Per capire meglio l’attuale situazione tra i Nord e i Sud del mondo, credo occorra distinguere questi due termini: assistenza e sviluppo. E dopo aver chiarito la loro specificità, occorre saperli coniugare. Ma come? C’è il momento dell’assistenza e quello dello sviluppo. Qual è il senso dell’uno e dell’altro? Assistenza vuol dire provvedere ai bisogni fondamentali: cibo, acqua, casa, medicine, vestiario, scuola, ecc. Sviluppo (inteso qui come crescita economica) significa innescare l’organizzazione delle strutture produttive in modo che si possa provvedere sistematicamente ai bisogni fondamentali dei propri cittadini.
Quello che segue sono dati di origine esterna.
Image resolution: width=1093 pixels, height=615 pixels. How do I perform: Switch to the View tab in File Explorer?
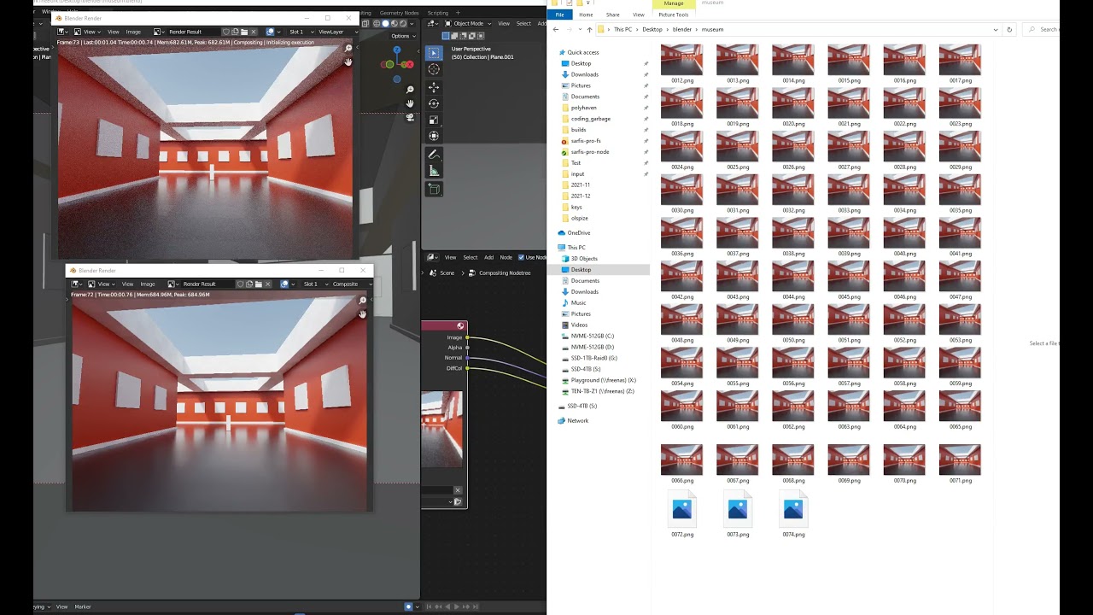(x=639, y=14)
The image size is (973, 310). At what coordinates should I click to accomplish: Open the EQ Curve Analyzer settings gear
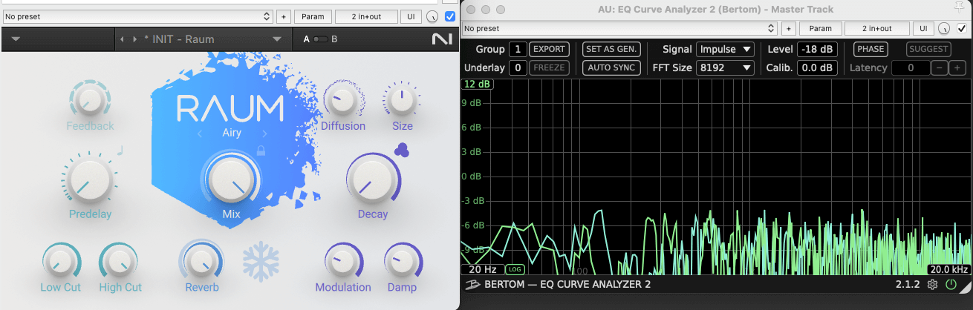coord(933,285)
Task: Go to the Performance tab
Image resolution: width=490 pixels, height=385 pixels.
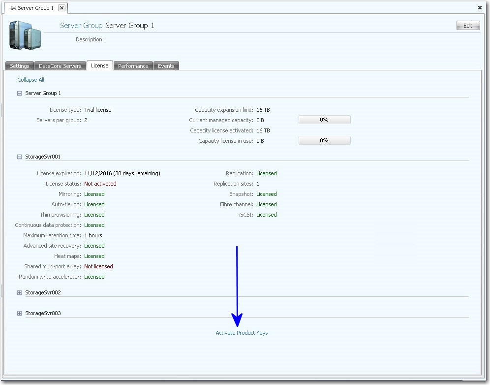Action: point(133,66)
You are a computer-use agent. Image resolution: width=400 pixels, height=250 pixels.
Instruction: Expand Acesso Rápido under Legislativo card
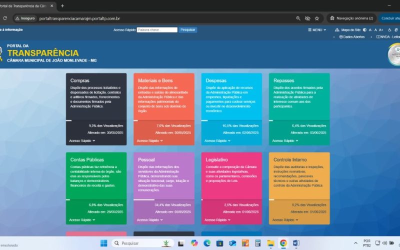point(217,220)
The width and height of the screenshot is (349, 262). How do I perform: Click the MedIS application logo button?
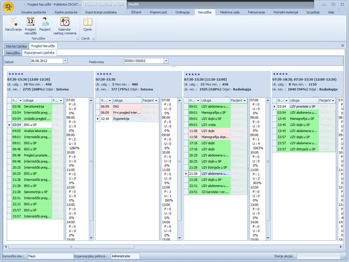[8, 5]
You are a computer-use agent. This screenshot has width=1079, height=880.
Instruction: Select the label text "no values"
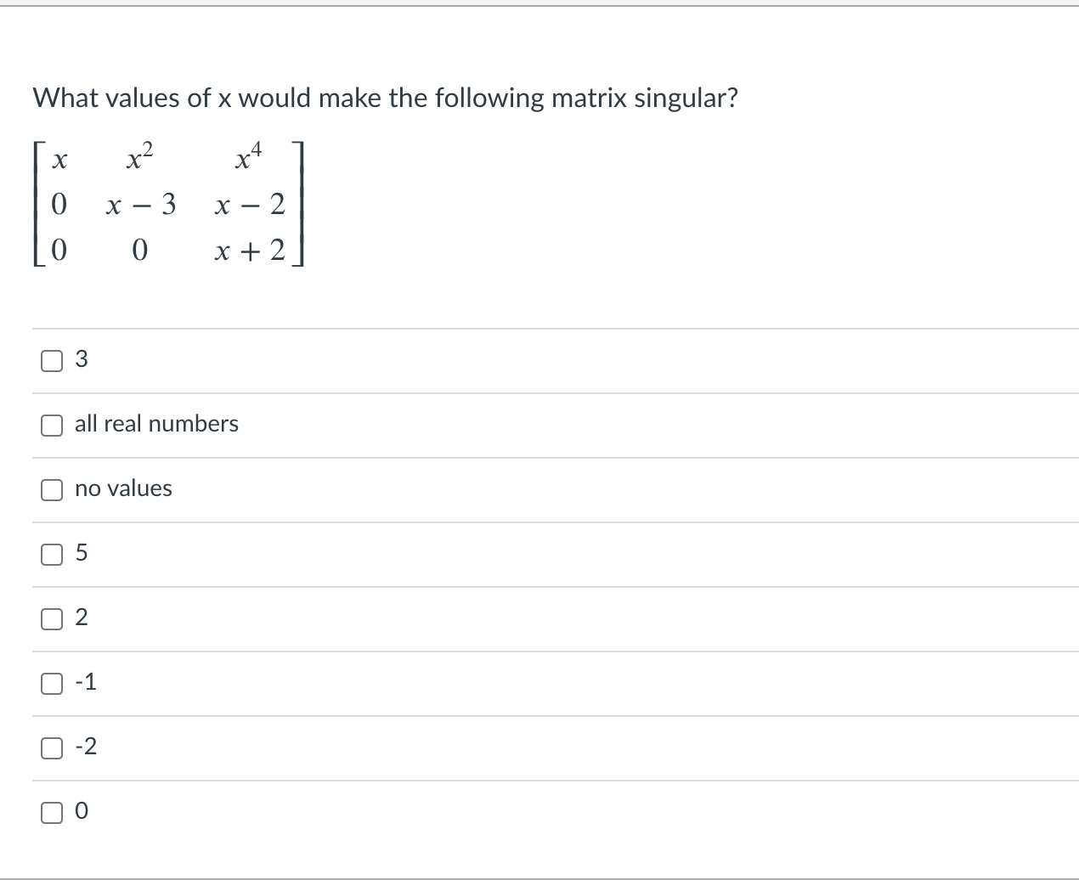click(123, 488)
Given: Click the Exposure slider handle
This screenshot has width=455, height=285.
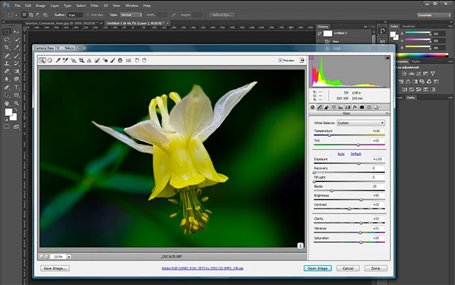Looking at the screenshot, I should (359, 162).
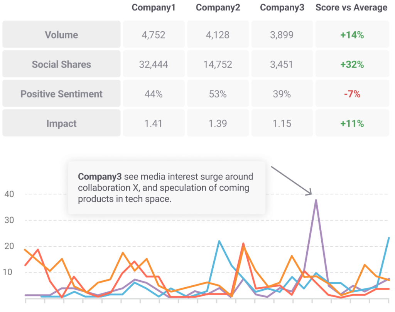Select the Score vs Average header
The image size is (395, 312).
click(351, 8)
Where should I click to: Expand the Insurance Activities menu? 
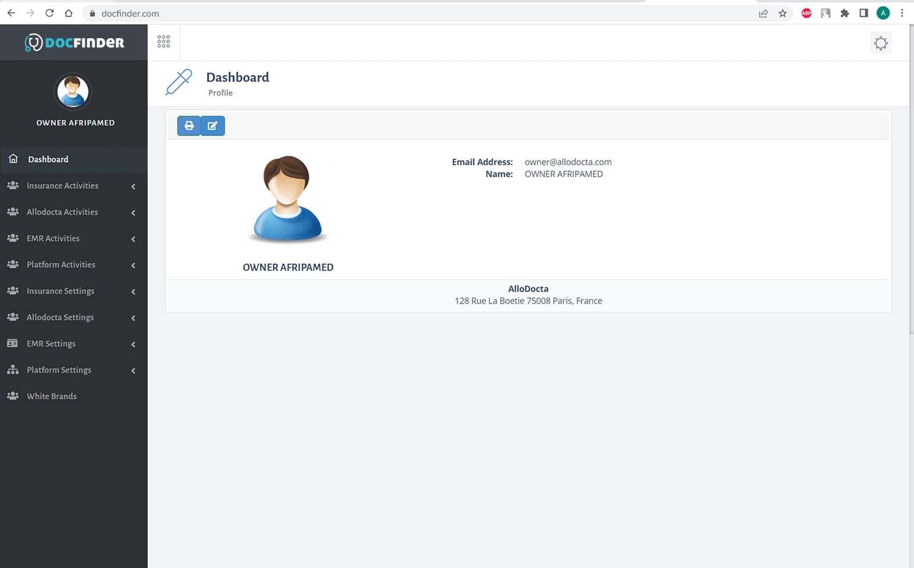point(62,185)
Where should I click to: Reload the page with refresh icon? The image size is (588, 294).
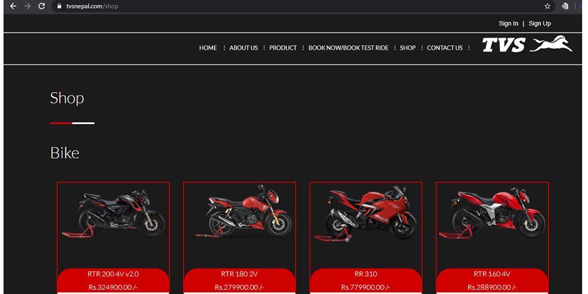pos(41,6)
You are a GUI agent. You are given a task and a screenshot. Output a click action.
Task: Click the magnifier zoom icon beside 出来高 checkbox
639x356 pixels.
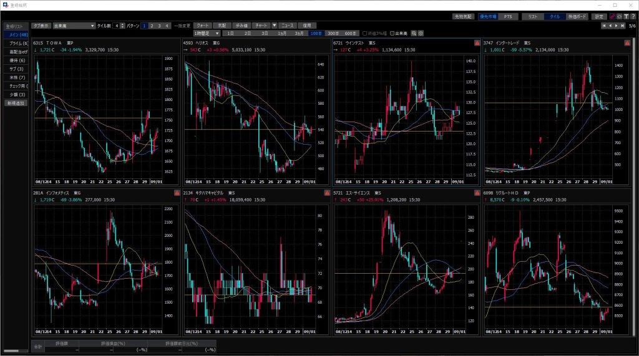(x=414, y=32)
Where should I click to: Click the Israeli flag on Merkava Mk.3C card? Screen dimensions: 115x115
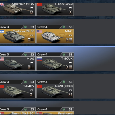pos(2,32)
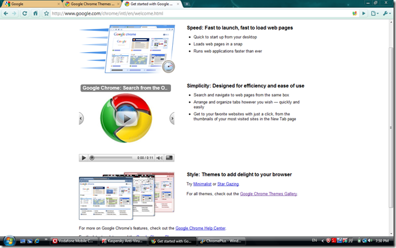Screen dimensions: 396x248
Task: Reload the current page
Action: pos(25,14)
Attualmente non funzionano a dovere né l’assistenza né lo sviluppo. Per quanto riguarda l’aiuto allo sviluppo, basti ricordare quanto si sia lontani dal realizzare il primo degli Obiettivi del Millennio, sottoscritti in sede Onu nel 2000, che puntavano allo sradicamento della povertà estrema entro il 2015. Si costata che gli aiuti sono ampiamente insufficienti. Quanto all’aumento dello sviluppo dei paesi poveri, il discorso è ancora più impegnativo. Una visione seria sullo sviluppo di tantissimi Paesi poveri non riguarda solo i governi dei paesi – sia ricchi che poveri – né solo le multinazionali, le organizzazioni non governative, ma tutti, ovvero ognuno di noi. Infatti si tratta letteralmente di cambiare il sistema, tutto il sistema. Di modificare in profondità i nostri progetti di crescita economica, di dare regole giuridiche certe ed eque al commercio internazionale, di dare soluzione al debito estero, ecc. È noto che non è possibile portare tutti i Paesi del mondo al livello dei Paesi più ricchi (cosa insostenibile anche dal solo punto di vista ambientale). E ormai sta diventando altrettanto noto che per poter togliere tanti Paesi dallo stato di povertà estrema sia necessaria quella che oggi si chiama la decrescita. E qui veniamo chiamati in causa noi, i cittadini. Siamo davvero disposti a diminuire i nostri standard di vita da 100 a 80 perché altri esseri umani salgano da 10 a 40? Siamo disponibili a sprecare di meno, a riciclare, ad essere meno consumisti in modo che i nostri governi possano impegnarsi seriamente per lo sviluppo? Non è un discorso moralista, ma di consapevolezza politico-umanista che mira a creare condizioni concrete di salvaguardia della pace, dell’armonia sociale, dell’ambiente, situazioni di vita decenti per l’intera popolazione mondiale. Si può, siamo in grado di farlo. Ma la domanda è: vogliamo farlo?